/flight-sql-server-example

An example Flight SQL Server implementation - with DuckDB and SQLite back-ends.

Primary LanguageC++Apache License 2.0Apache-2.0

Arrow Flight SQL server - DuckDB / SQLite

Description

This repo demonstrates how to build an Apache Arrow Flight SQL server implementation using DuckDB or SQLite as a backend database.

It enables authentication via middleware and encrypts connections to the database via TLS.

For more information about Apache Arrow Flight SQL - please see this article.

Option 1 - Running from the published Docker image

Open a terminal, then pull and run the published Docker image which has everything setup (change: "--detach" to "--interactive" if you wish to see the stdout on your screen) - with command:

docker run --name flight-sql \
           --detach \
           --rm \
           --tty \
           --init \
           --publish 31337:31337 \
           --env FLIGHT_PASSWORD="flight_password" \
           --env PRINT_QUERIES="1" \
           --pull missing \
           voltrondata/flight-sql:latest

The above command will automatically mount a very small TPC-H DuckDB database file.

Optional - open a different database file

When running the Docker image - you can have it run your own DuckDB database file (the database must be built with DuckDB version: 0.7.0).

Prerequisite: DuckDB CLI
Install DuckDB CLI version 0.7.0 - and make sure the executable is on your PATH.

Platform Downloads:
Linux x86-64
Linux arm64 (aarch64)
MacOS Universal

In this example, we'll generate a new TPC-H Scale Factor 1 (1GB) database file, and then run the docker image to mount it:

# Generate a TPC-H database in the host's /tmp directory
duckdb /tmp/tpch_sf1.duckdb << EOF
.bail on
.echo on
SELECT VERSION();
INSTALL tpch;
LOAD tpch;
CALL dbgen(sf=1);
EOF

# Run the flight-sql docker container image - and mount the host's DuckDB database file created above inside the container
docker run --name flight-sql \
           --detach \
           --rm \
           --tty \
           --init \
           --publish 31337:31337 \
           --env FLIGHT_PASSWORD="flight_password" \
           --pull missing \
           --mount type=bind,source=/tmp,target=/opt/flight_sql/data \
           --env DATABASE_FILE_NAME="tpch_sf1.duckdb" \
           voltrondata/flight-sql:latest

Connecting to the server via JDBC

Download the Apache Arrow Flight SQL JDBC driver

You can then use the JDBC driver to connect from your host computer to the locally running Docker Flight SQL server with this JDBC string (change the password value to match the value specified for the FLIGHT_PASSWORD environment variable if you changed it from the example above):

jdbc:arrow-flight-sql://localhost:31337?useEncryption=true&user=flight_username&password=flight_password&disableCertificateVerification=true

For instructions on setting up the JDBC driver in popular Database IDE tool: DBeaver Community Edition - see this repo.
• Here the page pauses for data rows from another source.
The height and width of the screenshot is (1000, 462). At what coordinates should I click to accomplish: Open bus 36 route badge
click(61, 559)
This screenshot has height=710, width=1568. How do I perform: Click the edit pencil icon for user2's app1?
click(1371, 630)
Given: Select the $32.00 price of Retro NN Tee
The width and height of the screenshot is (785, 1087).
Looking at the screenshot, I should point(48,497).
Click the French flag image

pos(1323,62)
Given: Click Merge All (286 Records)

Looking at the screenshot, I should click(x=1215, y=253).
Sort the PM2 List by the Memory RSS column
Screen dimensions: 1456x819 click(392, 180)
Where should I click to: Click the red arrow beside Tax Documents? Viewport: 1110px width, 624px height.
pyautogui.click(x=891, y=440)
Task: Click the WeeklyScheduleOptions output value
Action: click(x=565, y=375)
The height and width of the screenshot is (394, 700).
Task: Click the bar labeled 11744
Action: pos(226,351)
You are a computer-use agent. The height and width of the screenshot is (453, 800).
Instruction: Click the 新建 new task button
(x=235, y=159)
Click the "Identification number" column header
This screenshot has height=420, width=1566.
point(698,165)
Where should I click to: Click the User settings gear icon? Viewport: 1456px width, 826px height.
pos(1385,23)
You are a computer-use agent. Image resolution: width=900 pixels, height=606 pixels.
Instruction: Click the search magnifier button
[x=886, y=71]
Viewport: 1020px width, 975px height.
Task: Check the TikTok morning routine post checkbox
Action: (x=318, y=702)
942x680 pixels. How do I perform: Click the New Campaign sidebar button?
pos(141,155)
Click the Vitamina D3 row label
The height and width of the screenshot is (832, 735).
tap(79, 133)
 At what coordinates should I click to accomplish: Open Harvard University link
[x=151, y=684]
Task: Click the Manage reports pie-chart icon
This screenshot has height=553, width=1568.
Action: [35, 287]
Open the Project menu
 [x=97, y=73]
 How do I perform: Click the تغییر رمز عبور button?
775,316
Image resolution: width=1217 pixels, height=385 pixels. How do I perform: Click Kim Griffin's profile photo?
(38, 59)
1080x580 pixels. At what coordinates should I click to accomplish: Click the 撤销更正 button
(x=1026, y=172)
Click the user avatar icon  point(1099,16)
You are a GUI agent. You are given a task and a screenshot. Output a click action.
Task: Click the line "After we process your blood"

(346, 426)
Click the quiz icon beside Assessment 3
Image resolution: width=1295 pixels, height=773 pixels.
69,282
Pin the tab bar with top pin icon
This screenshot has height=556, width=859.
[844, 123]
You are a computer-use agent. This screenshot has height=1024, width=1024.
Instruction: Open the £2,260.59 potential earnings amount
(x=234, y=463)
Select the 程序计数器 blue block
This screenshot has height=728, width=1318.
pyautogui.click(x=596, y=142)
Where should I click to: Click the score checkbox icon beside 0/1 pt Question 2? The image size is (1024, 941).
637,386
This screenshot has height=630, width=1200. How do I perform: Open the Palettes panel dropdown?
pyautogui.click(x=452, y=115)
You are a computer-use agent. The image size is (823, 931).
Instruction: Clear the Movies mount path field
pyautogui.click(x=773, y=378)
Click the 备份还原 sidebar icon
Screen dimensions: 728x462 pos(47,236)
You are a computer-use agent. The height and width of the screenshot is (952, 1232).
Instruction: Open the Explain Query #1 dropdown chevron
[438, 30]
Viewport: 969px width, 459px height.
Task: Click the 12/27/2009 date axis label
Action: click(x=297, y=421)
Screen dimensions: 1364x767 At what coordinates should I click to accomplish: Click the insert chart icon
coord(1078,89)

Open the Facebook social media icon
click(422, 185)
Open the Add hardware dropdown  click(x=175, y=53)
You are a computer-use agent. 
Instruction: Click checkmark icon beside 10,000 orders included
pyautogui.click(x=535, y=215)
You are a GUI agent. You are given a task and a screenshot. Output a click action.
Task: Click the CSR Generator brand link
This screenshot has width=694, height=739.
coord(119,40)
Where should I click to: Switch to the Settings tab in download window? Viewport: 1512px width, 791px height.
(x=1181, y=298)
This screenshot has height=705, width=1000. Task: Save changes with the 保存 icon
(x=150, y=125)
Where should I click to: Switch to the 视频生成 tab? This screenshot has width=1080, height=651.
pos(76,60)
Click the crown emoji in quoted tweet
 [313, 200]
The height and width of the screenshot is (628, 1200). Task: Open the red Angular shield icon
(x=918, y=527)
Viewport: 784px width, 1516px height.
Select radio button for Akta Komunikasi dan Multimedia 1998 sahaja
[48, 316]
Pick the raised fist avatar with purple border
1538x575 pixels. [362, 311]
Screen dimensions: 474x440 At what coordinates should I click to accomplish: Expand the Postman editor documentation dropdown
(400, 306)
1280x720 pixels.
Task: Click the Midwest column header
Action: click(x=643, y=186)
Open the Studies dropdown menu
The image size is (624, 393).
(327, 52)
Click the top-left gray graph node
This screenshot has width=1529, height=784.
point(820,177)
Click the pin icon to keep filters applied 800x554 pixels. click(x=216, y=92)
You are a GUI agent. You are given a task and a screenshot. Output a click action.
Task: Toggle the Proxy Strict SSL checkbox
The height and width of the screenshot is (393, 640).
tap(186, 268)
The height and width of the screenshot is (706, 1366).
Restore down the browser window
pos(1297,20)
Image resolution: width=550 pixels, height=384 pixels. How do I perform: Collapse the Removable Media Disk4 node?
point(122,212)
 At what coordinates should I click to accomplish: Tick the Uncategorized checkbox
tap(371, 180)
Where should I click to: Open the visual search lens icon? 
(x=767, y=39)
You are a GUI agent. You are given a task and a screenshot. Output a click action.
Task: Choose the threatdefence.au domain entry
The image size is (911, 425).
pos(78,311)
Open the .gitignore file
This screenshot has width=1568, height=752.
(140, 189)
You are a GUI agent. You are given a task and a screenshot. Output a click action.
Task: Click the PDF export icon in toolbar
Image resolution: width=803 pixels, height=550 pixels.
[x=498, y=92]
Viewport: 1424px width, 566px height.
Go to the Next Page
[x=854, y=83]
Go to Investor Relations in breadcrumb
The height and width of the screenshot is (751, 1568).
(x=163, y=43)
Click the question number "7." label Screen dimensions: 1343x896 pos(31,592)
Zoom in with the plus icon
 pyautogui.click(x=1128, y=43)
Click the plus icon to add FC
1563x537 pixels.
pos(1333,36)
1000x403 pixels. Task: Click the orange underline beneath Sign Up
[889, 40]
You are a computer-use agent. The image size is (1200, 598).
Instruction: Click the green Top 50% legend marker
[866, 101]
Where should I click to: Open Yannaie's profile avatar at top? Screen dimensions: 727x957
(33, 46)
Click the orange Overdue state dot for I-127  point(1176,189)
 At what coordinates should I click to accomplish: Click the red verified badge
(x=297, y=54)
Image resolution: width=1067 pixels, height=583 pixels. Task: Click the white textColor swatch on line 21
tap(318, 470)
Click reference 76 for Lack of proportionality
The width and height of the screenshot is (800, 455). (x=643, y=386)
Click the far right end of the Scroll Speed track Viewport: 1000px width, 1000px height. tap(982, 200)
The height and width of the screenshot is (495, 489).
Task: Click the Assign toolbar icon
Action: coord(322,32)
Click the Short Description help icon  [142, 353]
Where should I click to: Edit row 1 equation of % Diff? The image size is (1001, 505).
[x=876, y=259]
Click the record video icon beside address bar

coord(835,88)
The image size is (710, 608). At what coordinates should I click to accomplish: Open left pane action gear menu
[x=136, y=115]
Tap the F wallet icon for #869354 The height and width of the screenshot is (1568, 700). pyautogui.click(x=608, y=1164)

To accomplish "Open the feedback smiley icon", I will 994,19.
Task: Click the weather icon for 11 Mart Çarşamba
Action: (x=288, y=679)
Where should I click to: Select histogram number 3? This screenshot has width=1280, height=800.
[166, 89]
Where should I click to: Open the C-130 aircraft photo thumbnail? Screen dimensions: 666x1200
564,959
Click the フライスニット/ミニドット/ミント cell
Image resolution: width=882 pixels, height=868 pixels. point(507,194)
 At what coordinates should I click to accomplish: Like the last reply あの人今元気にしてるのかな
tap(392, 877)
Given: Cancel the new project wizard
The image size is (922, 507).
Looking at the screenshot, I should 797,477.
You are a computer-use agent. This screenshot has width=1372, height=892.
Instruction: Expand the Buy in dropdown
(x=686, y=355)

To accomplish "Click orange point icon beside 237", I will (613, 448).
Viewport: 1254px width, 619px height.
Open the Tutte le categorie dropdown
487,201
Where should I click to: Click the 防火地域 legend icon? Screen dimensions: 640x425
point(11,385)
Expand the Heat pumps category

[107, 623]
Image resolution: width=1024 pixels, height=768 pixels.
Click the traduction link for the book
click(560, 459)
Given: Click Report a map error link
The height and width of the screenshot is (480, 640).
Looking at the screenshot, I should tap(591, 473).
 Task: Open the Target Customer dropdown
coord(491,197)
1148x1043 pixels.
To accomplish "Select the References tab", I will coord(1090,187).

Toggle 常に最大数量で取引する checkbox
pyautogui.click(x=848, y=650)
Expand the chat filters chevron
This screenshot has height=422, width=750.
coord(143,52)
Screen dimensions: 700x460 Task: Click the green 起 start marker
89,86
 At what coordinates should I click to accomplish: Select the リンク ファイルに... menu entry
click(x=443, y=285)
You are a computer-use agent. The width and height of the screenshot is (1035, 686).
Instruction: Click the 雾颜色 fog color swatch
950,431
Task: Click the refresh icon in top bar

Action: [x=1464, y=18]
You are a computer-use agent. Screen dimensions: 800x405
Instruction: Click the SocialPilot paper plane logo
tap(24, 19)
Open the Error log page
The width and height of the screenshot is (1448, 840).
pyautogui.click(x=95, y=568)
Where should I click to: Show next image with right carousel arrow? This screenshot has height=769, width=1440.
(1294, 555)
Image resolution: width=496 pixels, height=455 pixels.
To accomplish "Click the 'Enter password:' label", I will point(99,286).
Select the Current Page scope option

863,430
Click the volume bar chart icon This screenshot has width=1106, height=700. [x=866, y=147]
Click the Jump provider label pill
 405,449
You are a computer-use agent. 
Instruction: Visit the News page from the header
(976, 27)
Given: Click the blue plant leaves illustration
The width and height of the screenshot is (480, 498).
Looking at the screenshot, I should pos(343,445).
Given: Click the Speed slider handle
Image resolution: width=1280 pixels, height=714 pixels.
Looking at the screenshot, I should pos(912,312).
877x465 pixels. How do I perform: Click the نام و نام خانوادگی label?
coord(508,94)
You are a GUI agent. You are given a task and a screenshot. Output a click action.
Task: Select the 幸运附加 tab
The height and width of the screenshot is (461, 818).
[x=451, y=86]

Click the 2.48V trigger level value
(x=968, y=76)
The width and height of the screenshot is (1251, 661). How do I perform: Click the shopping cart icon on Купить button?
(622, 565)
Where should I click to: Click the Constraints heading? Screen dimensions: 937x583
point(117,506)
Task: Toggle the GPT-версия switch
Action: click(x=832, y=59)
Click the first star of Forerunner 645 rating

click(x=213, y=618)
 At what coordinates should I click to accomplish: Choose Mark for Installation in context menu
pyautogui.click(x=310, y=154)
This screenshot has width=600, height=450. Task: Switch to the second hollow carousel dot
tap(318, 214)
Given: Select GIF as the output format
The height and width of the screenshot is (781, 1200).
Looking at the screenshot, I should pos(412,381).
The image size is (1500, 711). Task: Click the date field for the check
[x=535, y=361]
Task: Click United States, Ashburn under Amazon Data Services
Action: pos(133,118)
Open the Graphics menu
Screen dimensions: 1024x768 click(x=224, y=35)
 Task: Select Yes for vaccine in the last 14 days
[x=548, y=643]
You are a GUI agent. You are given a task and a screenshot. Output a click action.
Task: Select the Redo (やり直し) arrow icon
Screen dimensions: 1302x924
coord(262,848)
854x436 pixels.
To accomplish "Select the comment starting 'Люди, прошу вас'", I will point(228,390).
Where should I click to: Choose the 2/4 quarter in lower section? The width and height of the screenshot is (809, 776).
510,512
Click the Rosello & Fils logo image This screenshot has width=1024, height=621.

Note - if you stop/restart the Flight SQL Docker container, and attempt to connect via JDBC with the same password - you could get error: "Invalid bearer token provided. Detail: Unauthenticated". This is because the client JDBC driver caches the bearer token signed with the previous instance's RSA private key. Just change the password in the new container by changing the "FLIGHT_PASSWORD" env var setting - and then use that to connect via JDBC.

Connecting to the server via the new ADBC Python Flight SQL driver

You can now use the new Apache Arrow Python ADBC Flight SQL driver to query the Flight SQL server. ADBC offers performance advantages over JDBC - because it minimizes serialization/deserialization, and data stays in columnar format at all phases.

You can learn more about ADBC and Flight SQL here.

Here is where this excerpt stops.